Published in The Athens Observer, p. 17A (December 15,
Author: Donald E. Wilkes, Jr., Professor of Law, University of Georgia School of Law.
The 25th anniversary of President John F. Kennedy's murder has now come and gone, marked by a flurry of newspaper and magazine articles and TV and radio specials reminding us of JFK's life and his presidency, and the tragic circumstances of his death. But the passing of the quarter-century mark has not ended the questions that linger concerning the crime of the century.
In 1964 the Warren Commission, appointed by President Lyndon Johnson to investigate the JFK assassination, concluded in its official report that Lee Harvey Oswald, acting alone, murdered President Kennedy. Oswald was hardly in a position to defend himself from this accusation, since he had been murdered while under arrest in a police station by Jack Ruby on Nov. 24, 1963, two days after JFK's assassination.
The deficiencies of the Warren Commission's investigation and the weak, circumstantial nature of its case against Oswald are now well-recognized; nowadays hardly any reputable scholar seriously defends the notion that Oswald by himself carried out the assassination, and a majority of the reputable scholars express doubt that Oswald had anything to do with the assassination, except perhaps serve as the scapegoat for the actual killers.
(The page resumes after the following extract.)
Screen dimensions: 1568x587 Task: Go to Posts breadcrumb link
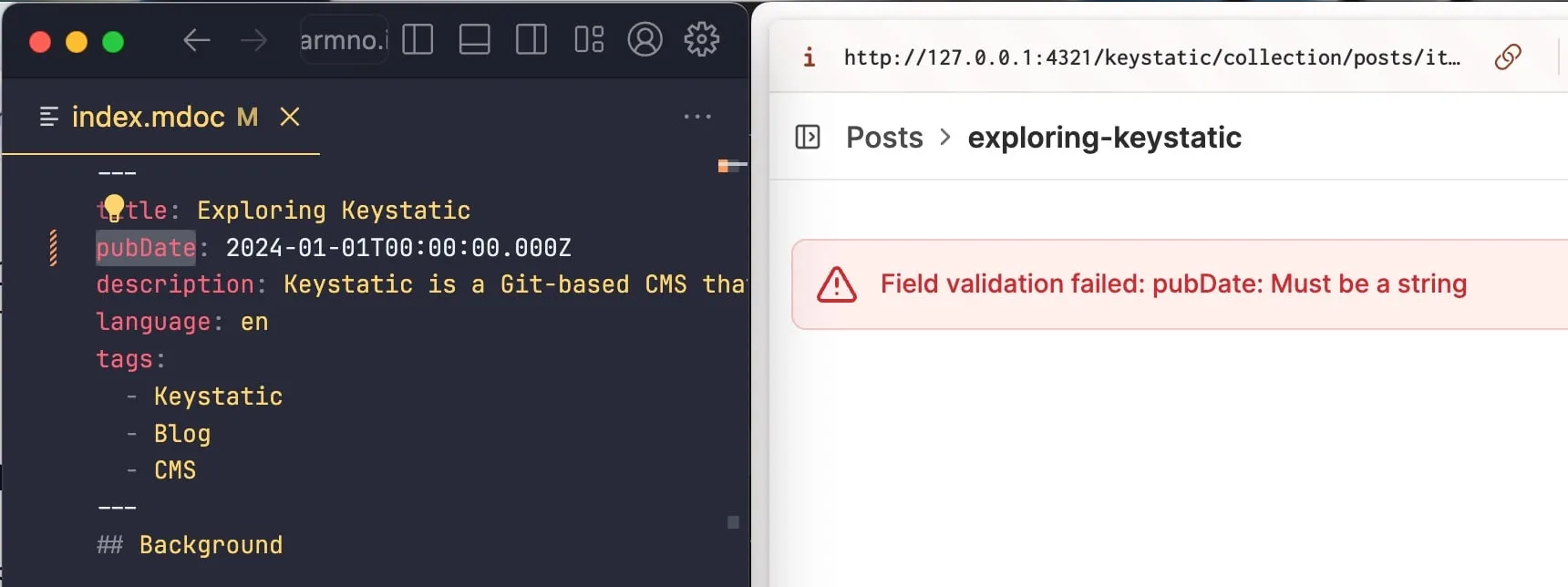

But for 15 years, the verdict of the Warren Commission was the official policy of the United States government.
In 1979 the Select Committee on Assassinations of the House of Representatives, which in 1978-79 reinvestigated JFK's death, issued its final report, concluding that President Kennedy was probably assassinated as a result of a conspiracy. The Committee was unable to identify the member of the conspiracy. It did rule out as possible members of the conspiracy Castro's Cuba, anti-Castro groups, the national syndicate of organized crime as a group, and the FBI, CIA, and Secret Service. However, the Committee also acknowledged that the available evidence did not preclude the possibility that individual members of either anti-Castro groups or of organized crime participated in the conspiracy.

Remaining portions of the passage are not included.